Produce word for word the lines of the data below running from the one that has "Click the cursor" to the one that has "Click the Aster", inclusive, and no others.

____ Stored data

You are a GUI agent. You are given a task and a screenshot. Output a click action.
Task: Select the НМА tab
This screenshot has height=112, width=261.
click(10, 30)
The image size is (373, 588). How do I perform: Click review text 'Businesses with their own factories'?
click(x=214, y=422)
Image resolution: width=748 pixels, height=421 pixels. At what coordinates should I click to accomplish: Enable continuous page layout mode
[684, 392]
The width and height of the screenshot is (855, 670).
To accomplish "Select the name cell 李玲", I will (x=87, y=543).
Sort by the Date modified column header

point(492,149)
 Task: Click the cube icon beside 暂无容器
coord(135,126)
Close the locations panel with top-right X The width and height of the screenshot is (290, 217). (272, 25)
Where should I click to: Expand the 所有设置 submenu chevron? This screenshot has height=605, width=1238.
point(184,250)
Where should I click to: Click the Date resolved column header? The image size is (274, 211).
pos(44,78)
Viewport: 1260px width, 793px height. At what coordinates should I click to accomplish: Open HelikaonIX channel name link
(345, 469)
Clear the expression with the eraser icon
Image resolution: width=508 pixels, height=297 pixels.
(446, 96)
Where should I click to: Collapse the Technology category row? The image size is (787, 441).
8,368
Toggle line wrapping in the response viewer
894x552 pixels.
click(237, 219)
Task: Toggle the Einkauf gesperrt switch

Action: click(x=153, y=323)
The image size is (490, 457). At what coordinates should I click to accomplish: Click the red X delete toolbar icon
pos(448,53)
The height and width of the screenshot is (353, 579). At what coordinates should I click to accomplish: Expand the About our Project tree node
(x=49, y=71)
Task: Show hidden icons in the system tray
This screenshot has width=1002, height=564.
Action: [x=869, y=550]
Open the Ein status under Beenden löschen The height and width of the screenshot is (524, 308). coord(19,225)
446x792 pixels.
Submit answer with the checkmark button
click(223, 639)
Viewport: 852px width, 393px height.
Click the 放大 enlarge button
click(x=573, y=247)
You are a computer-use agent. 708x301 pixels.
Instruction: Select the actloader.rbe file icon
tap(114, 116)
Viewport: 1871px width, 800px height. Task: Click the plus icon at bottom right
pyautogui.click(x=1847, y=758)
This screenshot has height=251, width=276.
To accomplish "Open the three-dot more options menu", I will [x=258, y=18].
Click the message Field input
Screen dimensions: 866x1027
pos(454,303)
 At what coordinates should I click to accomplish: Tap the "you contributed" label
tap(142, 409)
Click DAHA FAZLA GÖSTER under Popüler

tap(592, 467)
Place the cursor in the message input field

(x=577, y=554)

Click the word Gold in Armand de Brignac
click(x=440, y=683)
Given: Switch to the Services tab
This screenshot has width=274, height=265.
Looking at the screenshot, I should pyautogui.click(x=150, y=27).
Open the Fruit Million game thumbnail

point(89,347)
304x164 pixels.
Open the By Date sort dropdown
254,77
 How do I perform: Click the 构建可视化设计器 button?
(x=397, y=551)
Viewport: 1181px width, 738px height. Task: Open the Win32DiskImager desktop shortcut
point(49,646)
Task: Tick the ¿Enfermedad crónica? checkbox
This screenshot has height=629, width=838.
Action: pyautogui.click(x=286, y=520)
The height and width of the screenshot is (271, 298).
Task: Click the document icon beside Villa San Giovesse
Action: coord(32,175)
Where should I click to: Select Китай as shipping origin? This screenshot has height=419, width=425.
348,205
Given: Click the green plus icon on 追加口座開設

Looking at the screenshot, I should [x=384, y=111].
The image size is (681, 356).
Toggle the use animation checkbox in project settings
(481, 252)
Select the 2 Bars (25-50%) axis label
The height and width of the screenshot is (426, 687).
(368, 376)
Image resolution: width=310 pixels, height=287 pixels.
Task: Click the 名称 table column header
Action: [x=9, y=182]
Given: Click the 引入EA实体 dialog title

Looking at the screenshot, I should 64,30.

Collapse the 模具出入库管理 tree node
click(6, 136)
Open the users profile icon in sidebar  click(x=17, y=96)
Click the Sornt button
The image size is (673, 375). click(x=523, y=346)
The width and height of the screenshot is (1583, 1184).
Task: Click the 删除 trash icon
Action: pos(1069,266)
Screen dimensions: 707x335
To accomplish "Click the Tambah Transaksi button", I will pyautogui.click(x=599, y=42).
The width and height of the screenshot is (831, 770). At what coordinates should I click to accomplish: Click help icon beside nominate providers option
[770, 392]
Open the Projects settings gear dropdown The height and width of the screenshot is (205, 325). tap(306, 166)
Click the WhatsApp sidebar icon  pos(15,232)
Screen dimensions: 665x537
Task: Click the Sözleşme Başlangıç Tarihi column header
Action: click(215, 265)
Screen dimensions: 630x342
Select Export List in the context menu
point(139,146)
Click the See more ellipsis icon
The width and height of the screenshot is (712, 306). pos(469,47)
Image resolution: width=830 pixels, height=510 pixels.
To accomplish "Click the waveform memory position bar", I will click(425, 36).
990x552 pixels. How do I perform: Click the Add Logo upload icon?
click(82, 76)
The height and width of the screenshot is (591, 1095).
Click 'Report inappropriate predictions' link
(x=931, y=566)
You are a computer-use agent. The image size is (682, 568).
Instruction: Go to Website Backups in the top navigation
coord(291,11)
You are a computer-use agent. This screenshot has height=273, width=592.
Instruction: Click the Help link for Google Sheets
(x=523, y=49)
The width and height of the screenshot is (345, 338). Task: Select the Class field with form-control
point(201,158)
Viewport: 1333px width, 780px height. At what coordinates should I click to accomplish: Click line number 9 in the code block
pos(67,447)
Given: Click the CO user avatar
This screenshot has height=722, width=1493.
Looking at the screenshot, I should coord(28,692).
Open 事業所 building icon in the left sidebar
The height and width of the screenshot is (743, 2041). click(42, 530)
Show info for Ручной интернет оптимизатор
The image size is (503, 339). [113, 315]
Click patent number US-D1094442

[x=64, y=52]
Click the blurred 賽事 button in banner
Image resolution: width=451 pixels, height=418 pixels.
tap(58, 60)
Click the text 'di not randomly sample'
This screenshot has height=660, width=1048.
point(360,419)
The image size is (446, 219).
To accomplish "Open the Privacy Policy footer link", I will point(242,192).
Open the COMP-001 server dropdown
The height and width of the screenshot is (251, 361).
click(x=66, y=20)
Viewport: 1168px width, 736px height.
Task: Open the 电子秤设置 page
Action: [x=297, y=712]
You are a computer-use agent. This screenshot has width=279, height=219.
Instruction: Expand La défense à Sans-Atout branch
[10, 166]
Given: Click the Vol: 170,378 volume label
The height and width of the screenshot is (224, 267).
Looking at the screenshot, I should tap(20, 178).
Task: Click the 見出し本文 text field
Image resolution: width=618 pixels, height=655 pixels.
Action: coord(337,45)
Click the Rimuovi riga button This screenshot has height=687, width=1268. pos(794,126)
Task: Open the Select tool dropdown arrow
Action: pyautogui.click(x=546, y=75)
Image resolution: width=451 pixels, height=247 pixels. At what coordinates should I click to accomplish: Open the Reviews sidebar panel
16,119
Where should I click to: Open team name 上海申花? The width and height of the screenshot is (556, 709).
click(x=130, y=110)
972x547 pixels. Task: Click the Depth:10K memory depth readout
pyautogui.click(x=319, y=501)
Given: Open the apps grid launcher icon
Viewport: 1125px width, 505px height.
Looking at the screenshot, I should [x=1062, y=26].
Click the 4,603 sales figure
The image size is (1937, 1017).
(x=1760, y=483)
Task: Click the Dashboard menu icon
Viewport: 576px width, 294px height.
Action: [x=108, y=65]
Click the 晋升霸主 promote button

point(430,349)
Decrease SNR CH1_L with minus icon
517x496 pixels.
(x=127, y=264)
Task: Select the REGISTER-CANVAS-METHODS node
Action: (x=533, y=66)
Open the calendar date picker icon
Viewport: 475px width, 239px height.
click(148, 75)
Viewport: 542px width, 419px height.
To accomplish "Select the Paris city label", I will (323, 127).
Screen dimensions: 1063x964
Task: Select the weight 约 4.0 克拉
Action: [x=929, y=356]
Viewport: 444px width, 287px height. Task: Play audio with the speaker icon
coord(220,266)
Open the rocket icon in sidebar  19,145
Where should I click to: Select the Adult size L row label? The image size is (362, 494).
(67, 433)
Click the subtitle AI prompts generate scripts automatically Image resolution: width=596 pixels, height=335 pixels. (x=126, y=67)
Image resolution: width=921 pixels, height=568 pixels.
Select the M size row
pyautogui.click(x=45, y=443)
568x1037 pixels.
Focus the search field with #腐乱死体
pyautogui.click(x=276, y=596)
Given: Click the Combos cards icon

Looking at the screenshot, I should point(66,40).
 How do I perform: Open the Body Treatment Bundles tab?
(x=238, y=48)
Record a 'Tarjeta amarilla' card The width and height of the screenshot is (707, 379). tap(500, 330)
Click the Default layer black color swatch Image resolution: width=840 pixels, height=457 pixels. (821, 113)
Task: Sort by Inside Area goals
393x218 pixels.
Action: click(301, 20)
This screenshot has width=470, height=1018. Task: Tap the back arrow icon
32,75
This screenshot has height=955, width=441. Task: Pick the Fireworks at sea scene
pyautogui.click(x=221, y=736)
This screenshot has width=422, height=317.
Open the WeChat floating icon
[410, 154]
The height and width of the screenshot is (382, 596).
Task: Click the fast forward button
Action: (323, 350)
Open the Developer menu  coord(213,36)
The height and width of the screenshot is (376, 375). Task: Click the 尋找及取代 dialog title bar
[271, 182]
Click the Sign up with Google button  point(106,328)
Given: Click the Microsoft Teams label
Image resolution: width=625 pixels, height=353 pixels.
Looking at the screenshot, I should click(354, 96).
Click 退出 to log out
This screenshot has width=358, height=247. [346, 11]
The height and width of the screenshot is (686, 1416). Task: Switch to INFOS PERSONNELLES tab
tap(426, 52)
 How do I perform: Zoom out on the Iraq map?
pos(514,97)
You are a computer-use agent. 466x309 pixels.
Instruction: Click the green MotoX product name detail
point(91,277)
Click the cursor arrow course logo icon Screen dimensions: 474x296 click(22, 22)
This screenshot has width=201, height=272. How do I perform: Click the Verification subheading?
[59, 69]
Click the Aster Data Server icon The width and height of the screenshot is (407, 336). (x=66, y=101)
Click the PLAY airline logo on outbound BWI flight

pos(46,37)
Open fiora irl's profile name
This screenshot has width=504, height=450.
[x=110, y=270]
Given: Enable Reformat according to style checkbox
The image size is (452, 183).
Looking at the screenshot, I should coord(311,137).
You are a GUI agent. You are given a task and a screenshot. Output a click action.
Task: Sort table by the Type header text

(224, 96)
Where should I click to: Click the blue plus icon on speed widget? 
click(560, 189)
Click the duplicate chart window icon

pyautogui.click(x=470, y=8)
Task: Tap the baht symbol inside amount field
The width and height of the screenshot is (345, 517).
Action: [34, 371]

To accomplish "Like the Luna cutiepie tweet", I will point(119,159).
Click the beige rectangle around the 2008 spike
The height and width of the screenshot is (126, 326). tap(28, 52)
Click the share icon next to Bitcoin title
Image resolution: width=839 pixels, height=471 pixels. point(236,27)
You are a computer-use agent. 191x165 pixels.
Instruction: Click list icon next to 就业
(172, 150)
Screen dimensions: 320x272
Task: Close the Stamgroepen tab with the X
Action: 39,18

________

◆ Solution below
Click the cursor arrow course logo icon Screen dimensions: 474x296 click(22, 22)
This screenshot has width=201, height=272. How do I perform: Click the Verification subheading?
[59, 69]
Click the Aster Data Server icon The width and height of the screenshot is (407, 336). (x=66, y=101)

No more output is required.